Mil ochocientos mangos, la hora. Va a ser la mejor hora de tu día, dijo. Y cumplió.
Fui a su departamento en la calle Solís, como habíamos quedado, a las siete de la tarde. Llegué puntual. Me abrió por el portero eléctrico, cuando subí ya estaba en camisón pero le dije charlemos. Necesitaba conocerla un poco más, no puedo coger con una desconocida; ella me aclaró no hablo de mí en las citas, por qué no me contás vos. Yo había llevado una botella de vino para entrar en clima, tampoco tomo alcohol cuando trabajo, se excusó y preparó una limonada. No sabía por dónde empezar así que me presenté, di mis datos básicos, luego me quedé callado.
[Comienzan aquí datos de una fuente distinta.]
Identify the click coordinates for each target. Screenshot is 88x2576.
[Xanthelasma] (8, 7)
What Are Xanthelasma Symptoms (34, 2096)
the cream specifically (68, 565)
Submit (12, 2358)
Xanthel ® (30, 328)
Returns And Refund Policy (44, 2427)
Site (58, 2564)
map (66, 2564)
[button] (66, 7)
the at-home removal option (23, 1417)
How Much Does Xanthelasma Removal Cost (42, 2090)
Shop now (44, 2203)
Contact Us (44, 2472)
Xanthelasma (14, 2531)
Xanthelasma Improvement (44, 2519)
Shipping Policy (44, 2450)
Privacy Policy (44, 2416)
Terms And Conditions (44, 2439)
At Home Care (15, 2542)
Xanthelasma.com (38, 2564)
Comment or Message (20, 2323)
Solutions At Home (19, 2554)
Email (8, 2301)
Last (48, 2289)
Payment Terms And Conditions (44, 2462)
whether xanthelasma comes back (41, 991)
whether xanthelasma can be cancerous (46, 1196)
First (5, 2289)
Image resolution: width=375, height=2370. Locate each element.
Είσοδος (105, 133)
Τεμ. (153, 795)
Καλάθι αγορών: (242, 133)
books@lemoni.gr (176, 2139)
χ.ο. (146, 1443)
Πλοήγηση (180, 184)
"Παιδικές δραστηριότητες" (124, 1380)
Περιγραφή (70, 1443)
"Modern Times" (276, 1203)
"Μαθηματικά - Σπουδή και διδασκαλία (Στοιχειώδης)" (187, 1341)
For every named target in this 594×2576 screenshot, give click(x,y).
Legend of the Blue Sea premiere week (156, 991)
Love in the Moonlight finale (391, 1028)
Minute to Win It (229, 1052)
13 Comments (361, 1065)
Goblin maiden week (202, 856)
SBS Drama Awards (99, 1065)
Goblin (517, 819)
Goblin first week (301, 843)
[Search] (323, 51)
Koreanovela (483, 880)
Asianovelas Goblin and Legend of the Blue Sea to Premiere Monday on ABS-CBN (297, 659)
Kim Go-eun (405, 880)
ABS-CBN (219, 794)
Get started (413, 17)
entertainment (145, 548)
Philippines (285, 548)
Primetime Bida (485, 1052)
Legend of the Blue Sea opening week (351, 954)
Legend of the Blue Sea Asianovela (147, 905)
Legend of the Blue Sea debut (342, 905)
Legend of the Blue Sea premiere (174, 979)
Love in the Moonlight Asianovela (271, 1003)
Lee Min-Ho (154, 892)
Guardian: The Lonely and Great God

Estábamos en la cocina, ella sentada frente a mí, cruzada de piernas con la mano apoyada en el mentón y por primera vez en mucho tiempo sentí que alguien me escuchaba. Entonces aproveché para contarle que mi mujer ni bola, que hace años me siento solo, que nos queremos, creo, pero estamos desencontrados, que ya perdí la cuenta de cuánto llevamos sin hacer el amor, que el otro día vi que se mensajea con alguien. Dije eso y me empezó a temblar la voz, tenía la garganta seca, tomé un poco de limonada, le pedí un beso, me dijo en la boca no doy. En cambio, me dio un abrazo. Y me largué a llorar.
Quedan diez minutos, me dijo, ¿lo hacemos? Así que fuimos a su habitación.